▸ **TASK DETAILS**: Would you restate each line of the data below word for word, without its pictures?

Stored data
※

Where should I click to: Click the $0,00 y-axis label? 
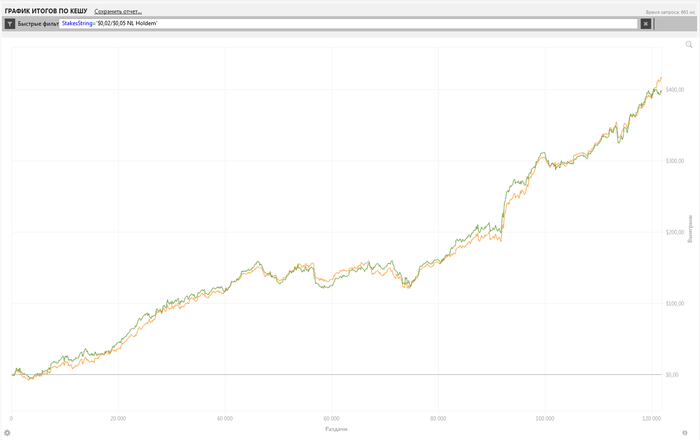pos(673,374)
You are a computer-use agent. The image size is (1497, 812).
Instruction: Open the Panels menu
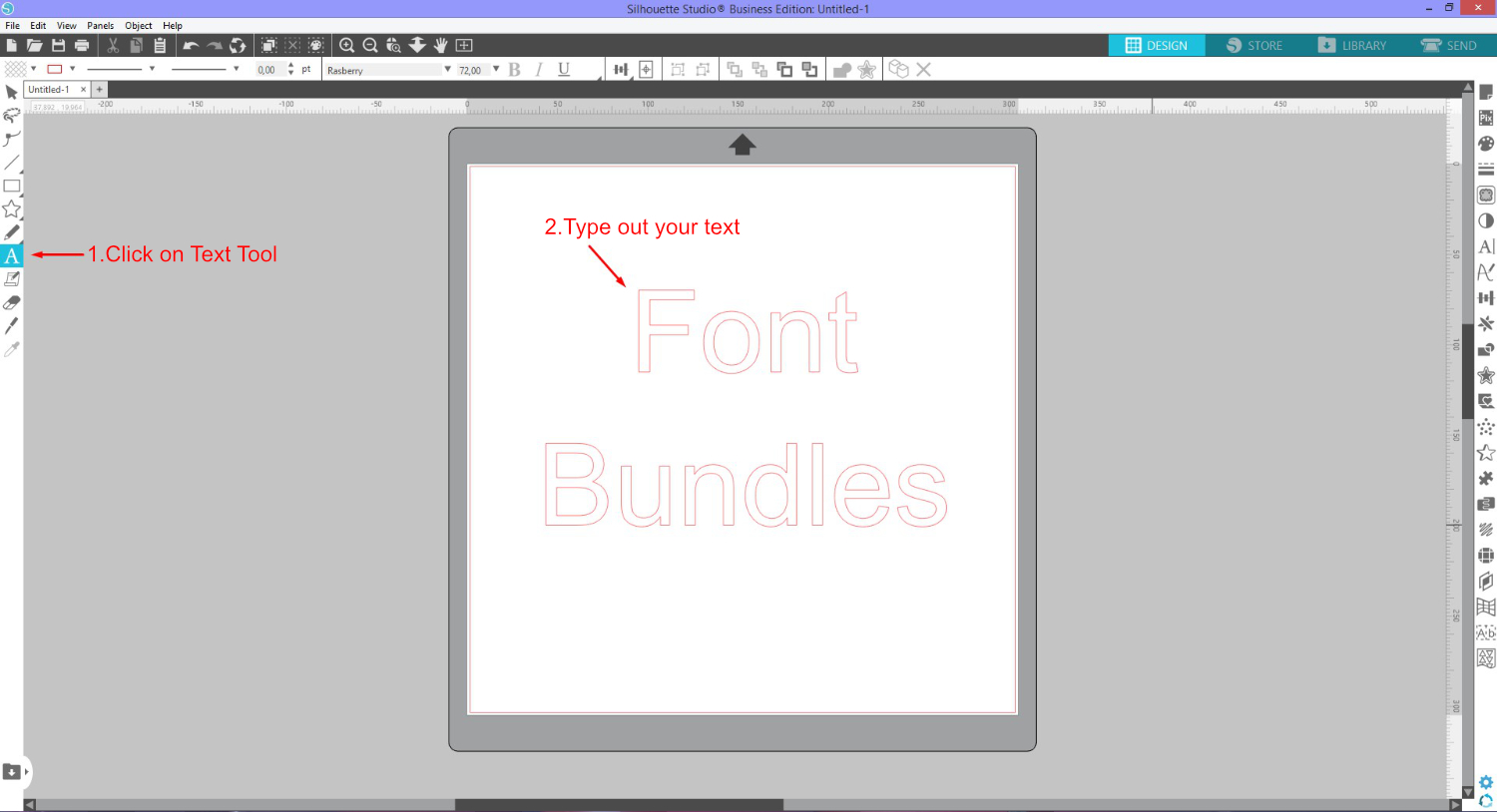tap(100, 25)
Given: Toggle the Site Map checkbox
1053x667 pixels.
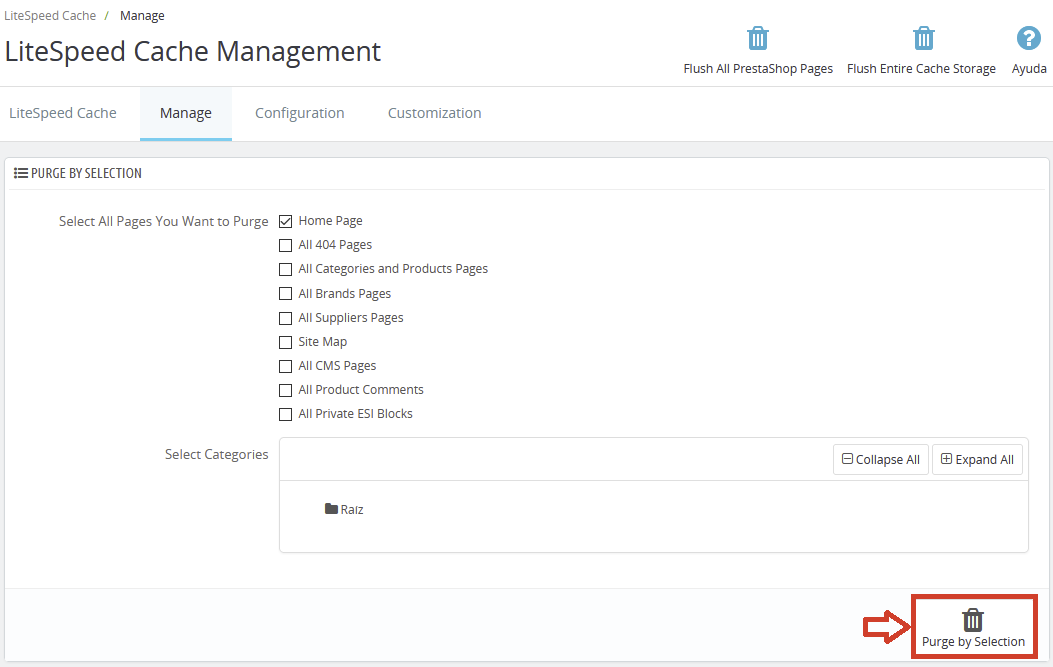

※

▸ **RESPONSE TO THE EXERCISE**:
Where should I click to: Click the $0,00 y-axis label? 
pos(673,374)
You are a computer-use agent. The image size is (1497, 812).
Instruction: Open the Panels menu
tap(100, 25)
Given: Toggle the Site Map checkbox
1053x667 pixels.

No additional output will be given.